Sets up a full-stack application with server-side rendering.

Additional files:

  • index.html — The HTML shell for your app
  • src/main.browser.ts — Browser entry point
  • src/main.server.ts — Server entry point
  • src/AppRouter.ts — Your route definitions

Additional dependencies:

  • @alepha/react — SSR React integration
  • react and react-dom — React itself
  • @types/react — TypeScript definitions

#With UI Components

bash
alepha init --ui

Everything from --react, plus the Alepha UI component library.

Additional dependencies:

  • @alepha/ui — Pre-built components (buttons, forms, modals, etc.)

#With Testing

bash
alepha init --test

Sets up Vitest for testing your code.

Additional files:

  • test/dummy.spec.ts — A starter test file

Additional dependencies:

  • vitest — Fast, Vite-native test runner

You can combine flags:

bash
alepha init --react --test

#Generated Files

#tsconfig.json

A TypeScript configuration tuned for modern development:

  • ESNext target and module system
  • Bundler module resolution
  • Strict mode enabled
  • Path aliases configured

#vite.config.ts

A minimal Vite configuration that just works:

typescript
1import alepha from "@alepha/vite";2import { defineConfig } from "vite";3 4export default defineConfig({5  plugins: [alepha()],6});

The Alepha Vite plugin handles React, SSR, and production builds automatically.

#biome.json

Linting and formatting rules that make sense:

  • Consistent code style across your team
  • Import organization
  • TypeScript-aware rules
  • Fast — Biome is written in Rust

#package.json Scripts

Your package.json gets these scripts:

json
1{2  "scripts": {3    "dev": "alepha dev",4    "build": "alepha build",5    "lint": "alepha lint",6    "typecheck": "alepha typecheck",7    "verify": "alepha verify"8  }9}

#Expo Projects

If your project has Expo installed, init adapts automatically:

  • Skips vite.config.ts (Expo has its own bundler)
  • Skips index.html (Expo handles this)
  • Works with Expo's toolchain

Expo Detection

Expo detection is automatic — if expo is in your dependencies, Alepha knows.

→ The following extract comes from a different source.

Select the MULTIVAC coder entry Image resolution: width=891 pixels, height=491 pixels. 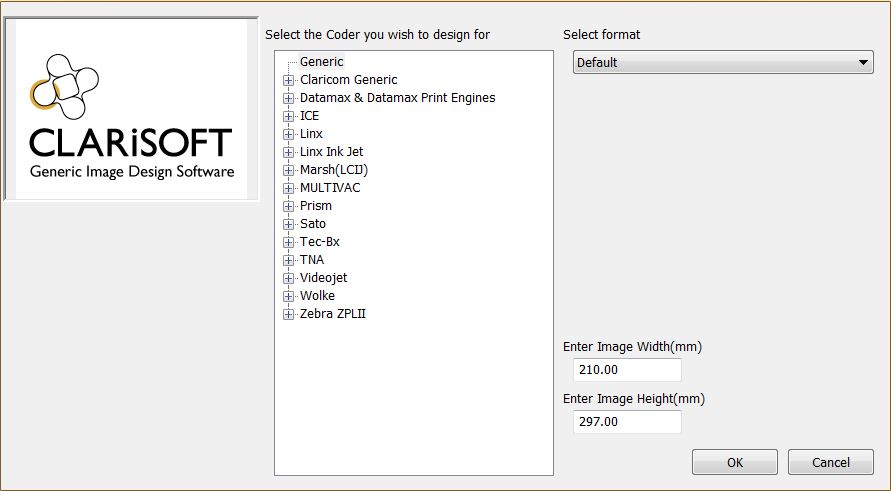329,188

#Running Init on Existing Projects

Already have a project? No problem. Running init on an existing project:

  • Won't overwrite your existing files (except for merging package.json)
  • Adds missing configuration files
  • Updates package.json with Alepha dependencies and scripts
  • Installs any new dependencies

Safe to Re-run

It's safe to run init multiple times. Use it when you want to add React to an existing backend project, or when you need to regenerate configuration files.

#After Init

Once your project is initialized:

bash
# Start developing
alepha dev

# Check your code
alepha lint
alepha typecheck

# Build for production
alepha build

# Run the full verification pipeline
alepha verify

#Tips

Start small. Begin with alepha init (no flags) and add React later if you need it. You can always run init --react on an existing project.

Use --test from the start. Tests are easier to write when you start early. The --test flag gives you a working test setup immediately.

Pick a package manager and stick with it. Mixing package managers causes headaches. If you're unsure, Yarn or pnpm are solid choices for their speed and reliability.

Check the generated files. The configurations are sensible defaults, but you might want to tweak them. They're yours now.